Some rows have the COMT inhibitor isolated, therefore, we need to apply the calculations to the respective levodopa dosage that matches the period the patient was taking any of those medications.

Most common options are Entacapone (0.33) and Opicapone (0.5). However, Istradefylline, also uses a 0.2 increased conversion factor.

In [None]:
# Identifying how many entries had one medication that needs LEDD correction
LEDD['LD_multiplier'].value_counts()

**Before analysing:** in order for the code to work, entries should have exactly the same duration as the COMT inhibitor specified start and stop dates. If not, these calclations won't work.
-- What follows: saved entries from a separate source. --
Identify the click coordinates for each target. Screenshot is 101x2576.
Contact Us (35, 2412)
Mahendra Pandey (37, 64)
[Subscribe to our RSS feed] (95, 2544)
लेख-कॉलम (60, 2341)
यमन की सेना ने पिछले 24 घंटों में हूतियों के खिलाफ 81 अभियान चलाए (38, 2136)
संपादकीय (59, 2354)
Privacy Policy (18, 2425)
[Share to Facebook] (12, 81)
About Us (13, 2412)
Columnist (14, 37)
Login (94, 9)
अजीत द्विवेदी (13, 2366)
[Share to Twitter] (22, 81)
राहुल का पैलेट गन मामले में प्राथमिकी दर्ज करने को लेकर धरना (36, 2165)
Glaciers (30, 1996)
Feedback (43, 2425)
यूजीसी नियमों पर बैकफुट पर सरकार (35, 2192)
Therefore, we have to subdivide into new rows.

This script has been verified that it works correctly by selecting some specific patients and confirming that it correctly creates the necessary new rows that align with medication usage and that the original rows are deleted to not do double calculations.

Select some specific PATNOs modified by this script to verify its feasibility

**IMPORTANT:** as patients currently undertaking medication have a STOPDT of NaN (which invalidates the script), **the first two ines of the script are a comment and a setting for the date you downloaded the dataset, so it will fill all NaN with the specified date!**

In [None]:
# Input the date you downloaded the dataset (this is important for this script to work)
LEDD['STOPDT'] = LEDD['STOPDT'].fillna(pd.to_datetime('2025-01-01'))  # YYYY-MM-DD

# Mark original rows
LEDD['Row_Type'] = 'Original'

# Convert dates for processing
LEDD['STARTDT'] = pd.to_datetime(LEDD['STARTDT'], format='%m/%Y', errors='coerce')
LEDD['STOPDT'] = pd.to_datetime(LEDD['STOPDT'], format='%m/%Y', errors='coerce')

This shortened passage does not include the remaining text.